Ana María se lo pasó llorando las primeras largas semanas. Una piba llamada Lali, que estaba en la cucha de al lado, para tratar de distraerla le preguntó una noche: "¿Qué estás haciendo?". "Estoy pensando en mi pequeño hijo, Luciano", le contestó con un balbuceo Ana María. Y Lali bajito, bajito, empezó a entonar canciones infantiles. O aquella vez que trajeron a dos muchachos a las cuchas de las mujeres porque ya no había lugar en el sector masculino. El silencio era total, hasta que se escuchó la voz de uno de los recién llegados que decía de pronto: Recemos el rosario". Y muchos que jamás lo habían hecho, de pronto, lo acompañaron. Porque era como si hicieran una acción juntos, un acto de rebeldía contra el poder omnímodo.

Al despedirse de El Vesubio, Ana María le regaló a Elisabeth Kaesemann un saquito de plástico rojo, ya que la habían traído sólo con una remera y hacía frío. Cuatro días después de haber recobrado la libertad, Ana María y su esposo leyeron en los diarios el asesinato de Elisabeth Kaesemann y de otro grupo de prisioneros de El Vesubio, en un disimulado "combate" entre valientes oficiales y suboficiales de la Patria y vendidos subversivos al oro extranjero.

Pero no tema el lector, el mayor Durán Sáenz fue premiado por sus logros. Llegó a coronel; el gobierno de Alfonsín --siendo canciller Caputo-- permitió que el citado nos representara como agregado militar en México.
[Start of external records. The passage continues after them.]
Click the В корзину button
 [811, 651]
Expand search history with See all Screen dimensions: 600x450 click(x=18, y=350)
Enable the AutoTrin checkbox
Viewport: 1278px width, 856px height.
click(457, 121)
Sí, durante la reconquistada democracia, ambos responsables permitieron también que el torturador de la ESMA, capitán de corbeta José Dunda, fuera agregado militar en Brasil y el coronel Osvaldo Riveros alias "Balita", conocido torturador, representara al honor argentino en Honduras. Sólo la reacción de residentes argentinos en México hizo que el héroe de El Vesubio, Durán Sáenz, tuviera que meter violín en bolsa y regresar a la Patria. Aquí siguió teniendo suerte: se amparó en obediencia debida y punto final para que no se lo siguiera juzgando en la cámara federal en la Causa "Cuerpo I de Ejército" por violaciones y la aplicación de tormentos. Y hace apenas pocos meses, en setiembre del '97, Durán Sáenz ganó definitivamente su batalla: fue contratado por el intendente justicialista de General Alvear como "asesor de zona de crecimiento común". Justicialista (piense el lector en el significado de esta palabra). Buena perspectiva para el futuro.
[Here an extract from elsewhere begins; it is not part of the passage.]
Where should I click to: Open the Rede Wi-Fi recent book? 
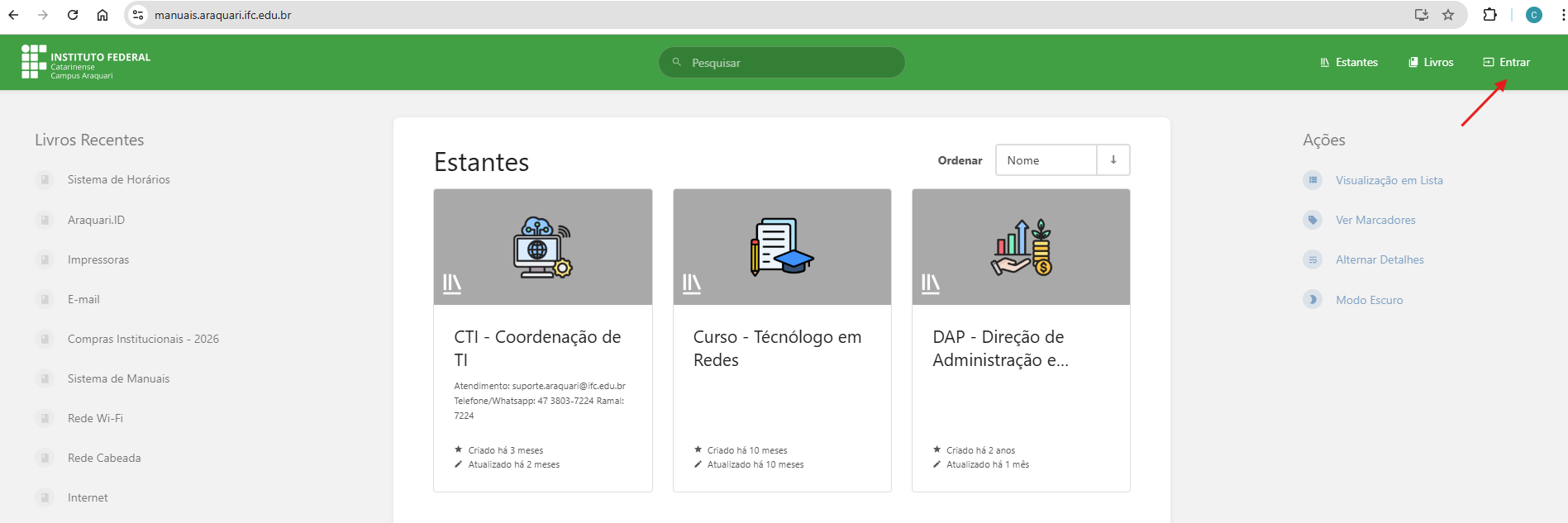[x=95, y=418]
Queridos lectores: ¿qué les parece la fórmula presidencial Bussi-Durán Sáenz, o Rico (ya intendente de San Miguel)-Durán Sáenz, o, por qué no Durán Sáenz-Patti (ya intendente de Escobar). No crea el lector que se trata de una inspiración del realismo mágico. No, es auténtica realidad argentina, de pura cepa.

Elisabeth Kaesemann, sin voz, con el movimiento de labios, nos sigue dictando su dirección. Como lo hizo en El Vesubio a Ana María Di Salvo, hace justo veintiún años.